When you reach the line containing "The image size is (1431, 674)." in the records below, start copying exactly, and stop once you have copied the line containing "Task: Go back".

==== Supplied records ====

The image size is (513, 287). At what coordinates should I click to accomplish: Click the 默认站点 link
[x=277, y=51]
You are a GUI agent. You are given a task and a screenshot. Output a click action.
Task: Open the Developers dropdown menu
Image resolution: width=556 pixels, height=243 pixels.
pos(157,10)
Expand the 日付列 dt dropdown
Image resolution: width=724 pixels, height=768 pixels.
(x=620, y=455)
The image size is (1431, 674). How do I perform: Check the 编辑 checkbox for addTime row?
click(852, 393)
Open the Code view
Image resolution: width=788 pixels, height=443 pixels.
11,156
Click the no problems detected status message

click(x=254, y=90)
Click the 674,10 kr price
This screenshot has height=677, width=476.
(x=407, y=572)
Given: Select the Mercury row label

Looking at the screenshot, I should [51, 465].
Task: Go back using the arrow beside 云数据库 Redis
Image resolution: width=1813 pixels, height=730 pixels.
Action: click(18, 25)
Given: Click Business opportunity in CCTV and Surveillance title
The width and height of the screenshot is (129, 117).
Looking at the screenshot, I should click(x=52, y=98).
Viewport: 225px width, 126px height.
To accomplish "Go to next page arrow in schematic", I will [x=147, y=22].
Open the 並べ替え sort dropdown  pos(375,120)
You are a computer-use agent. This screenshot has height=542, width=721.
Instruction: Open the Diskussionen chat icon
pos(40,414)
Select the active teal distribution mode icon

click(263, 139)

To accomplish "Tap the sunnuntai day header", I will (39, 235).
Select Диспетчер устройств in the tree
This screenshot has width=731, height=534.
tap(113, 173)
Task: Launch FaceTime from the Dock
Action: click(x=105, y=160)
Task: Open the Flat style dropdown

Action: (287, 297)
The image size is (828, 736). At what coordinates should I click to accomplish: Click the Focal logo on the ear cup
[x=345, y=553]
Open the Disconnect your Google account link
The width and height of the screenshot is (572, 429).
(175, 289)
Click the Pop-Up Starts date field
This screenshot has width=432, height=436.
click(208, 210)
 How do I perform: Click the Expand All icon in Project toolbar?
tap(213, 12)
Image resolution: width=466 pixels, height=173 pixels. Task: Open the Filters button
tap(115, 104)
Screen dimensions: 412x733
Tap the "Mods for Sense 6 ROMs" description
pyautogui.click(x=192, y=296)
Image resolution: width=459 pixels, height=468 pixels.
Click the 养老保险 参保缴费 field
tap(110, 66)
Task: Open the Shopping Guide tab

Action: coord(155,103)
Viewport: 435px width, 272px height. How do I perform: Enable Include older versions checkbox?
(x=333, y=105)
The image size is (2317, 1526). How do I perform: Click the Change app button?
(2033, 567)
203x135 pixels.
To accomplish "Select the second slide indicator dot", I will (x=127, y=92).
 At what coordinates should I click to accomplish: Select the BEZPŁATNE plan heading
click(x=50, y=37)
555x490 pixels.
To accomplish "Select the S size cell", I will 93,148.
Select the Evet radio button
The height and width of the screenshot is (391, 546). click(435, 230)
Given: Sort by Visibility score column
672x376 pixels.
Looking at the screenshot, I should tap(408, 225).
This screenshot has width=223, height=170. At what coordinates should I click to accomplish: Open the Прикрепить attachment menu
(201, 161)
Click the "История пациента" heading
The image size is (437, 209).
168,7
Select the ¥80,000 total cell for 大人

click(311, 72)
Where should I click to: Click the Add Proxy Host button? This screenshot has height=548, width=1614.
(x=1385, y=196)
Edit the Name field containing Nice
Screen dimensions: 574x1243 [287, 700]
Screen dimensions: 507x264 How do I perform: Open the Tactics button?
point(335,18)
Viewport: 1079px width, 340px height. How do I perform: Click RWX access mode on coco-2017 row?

====

:: Exercise result ::
The image size is (1431, 674). How do I perform: Check the 编辑 checkbox for addTime row?
click(852, 393)
Open the Code view
Image resolution: width=788 pixels, height=443 pixels.
11,156
Click the no problems detected status message

click(x=254, y=90)
Click the 674,10 kr price
This screenshot has height=677, width=476.
(x=407, y=572)
Given: Select the Mercury row label

Looking at the screenshot, I should [51, 465].
Task: Go back using the arrow beside 云数据库 Redis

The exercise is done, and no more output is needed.